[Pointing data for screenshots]
--- begin ---

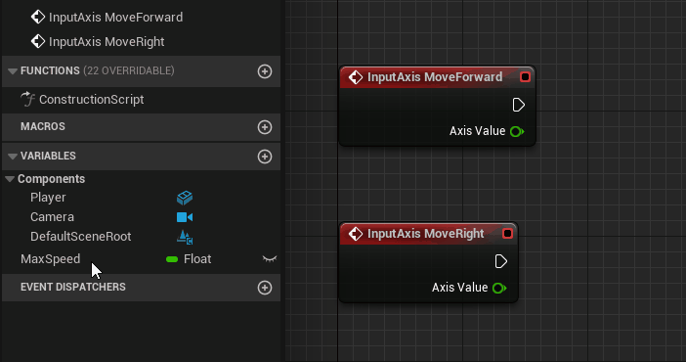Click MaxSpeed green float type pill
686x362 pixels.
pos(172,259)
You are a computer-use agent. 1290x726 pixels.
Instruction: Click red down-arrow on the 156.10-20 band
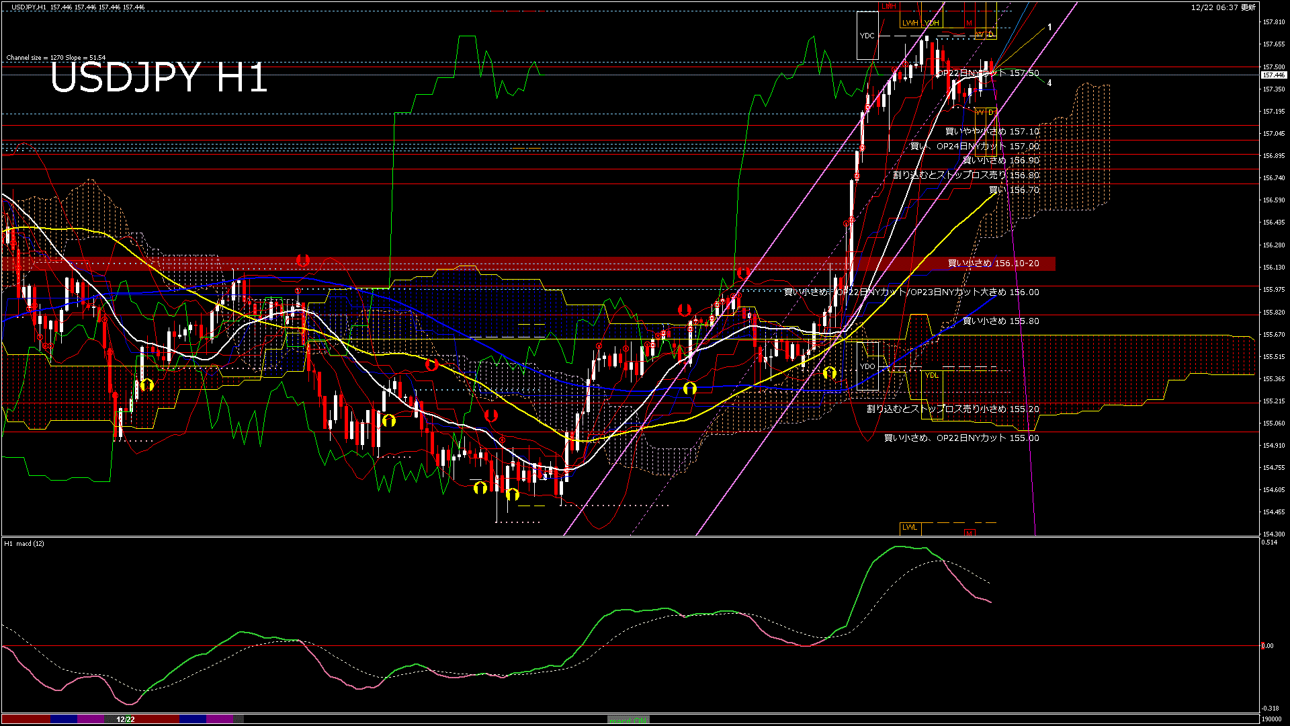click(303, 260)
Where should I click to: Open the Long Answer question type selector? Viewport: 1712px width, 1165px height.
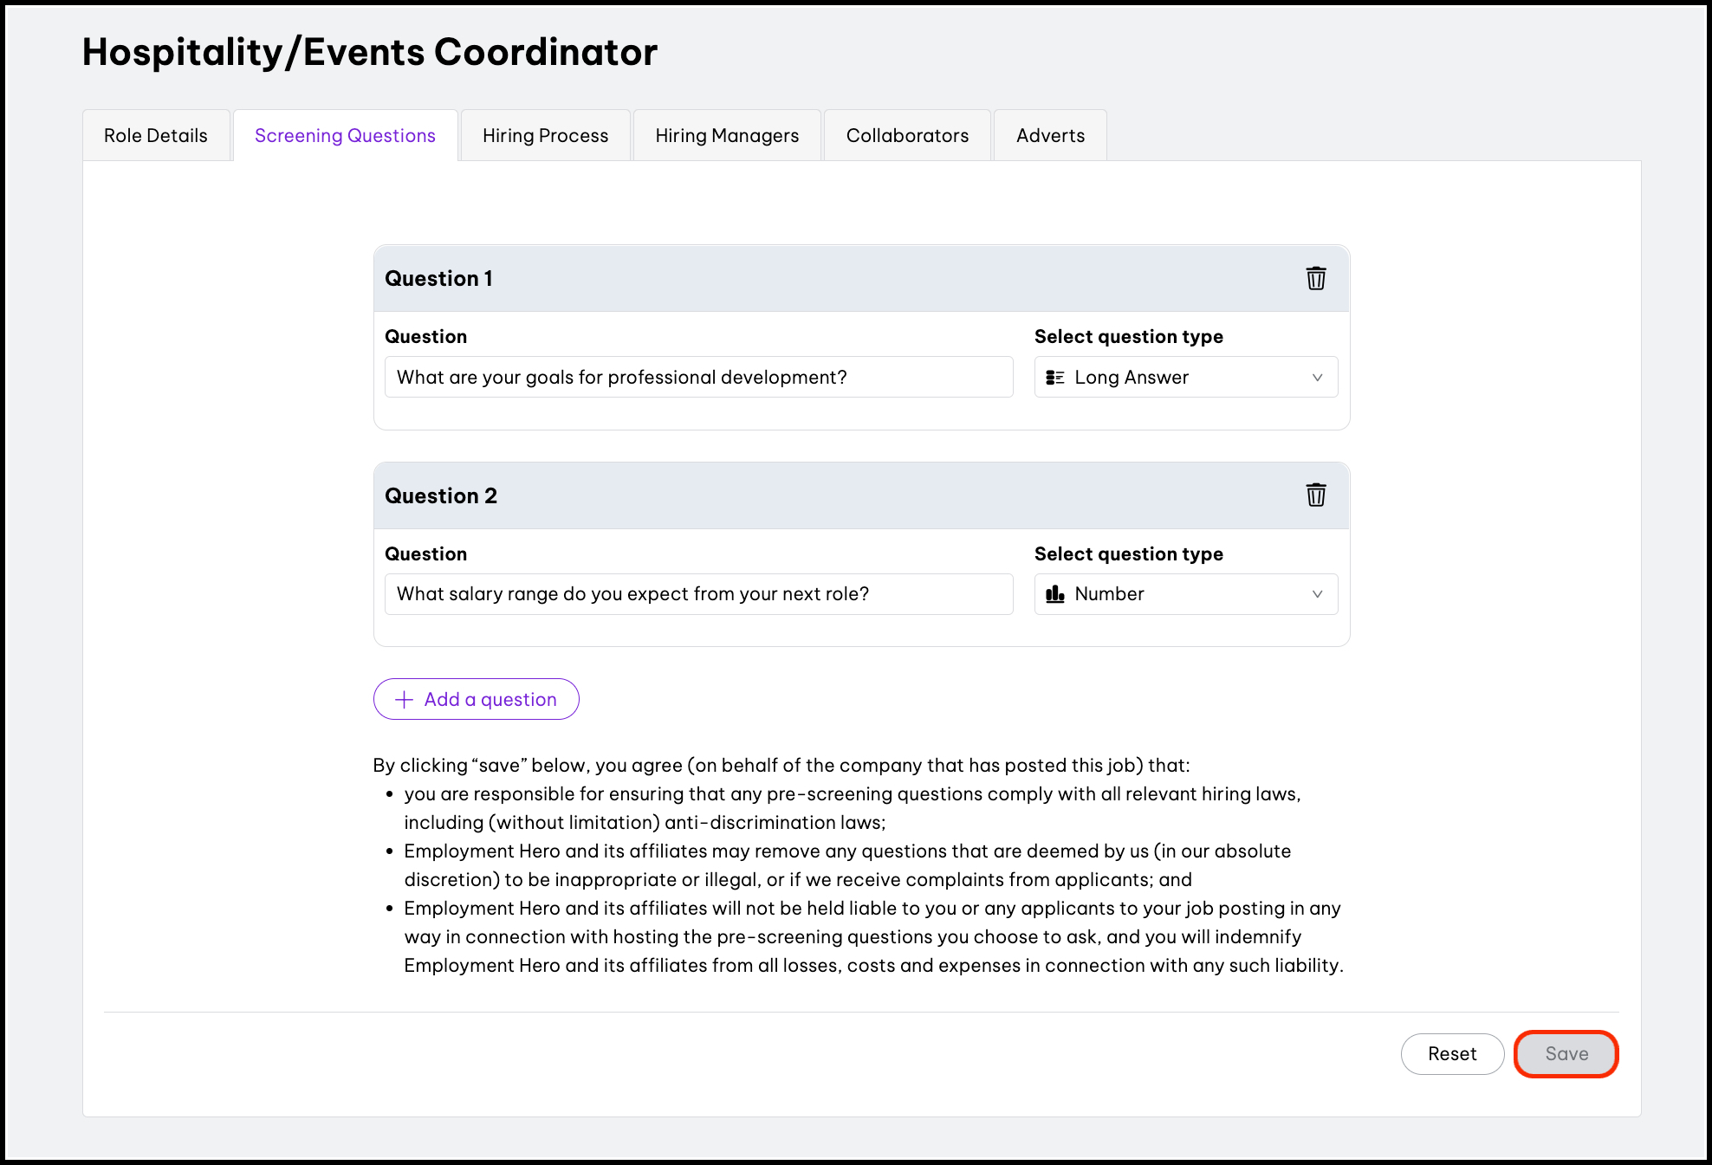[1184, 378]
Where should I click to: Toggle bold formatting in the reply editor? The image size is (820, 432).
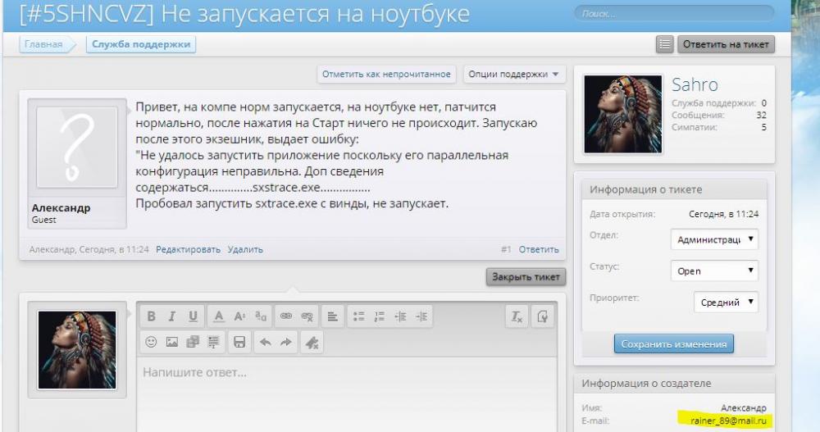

--- end ---

▸ Exercise details: Please rewrite all the records above, swapping "Where should I click to" for "Where should I tap to" and keeping everything else the same. Leave the pictures out of your answer.

▸ Result of this task:
Click MaxSpeed green float type pill
686x362 pixels.
pos(172,259)
You are a computer-use agent. 1290x726 pixels.
Instruction: Click red down-arrow on the 156.10-20 band
click(303, 260)
Where should I tap to: Open the Long Answer question type selector? Viewport: 1712px width, 1165px height.
[1184, 378]
Where should I tap to: Toggle bold formatting in the reply editor? The image size is (820, 432).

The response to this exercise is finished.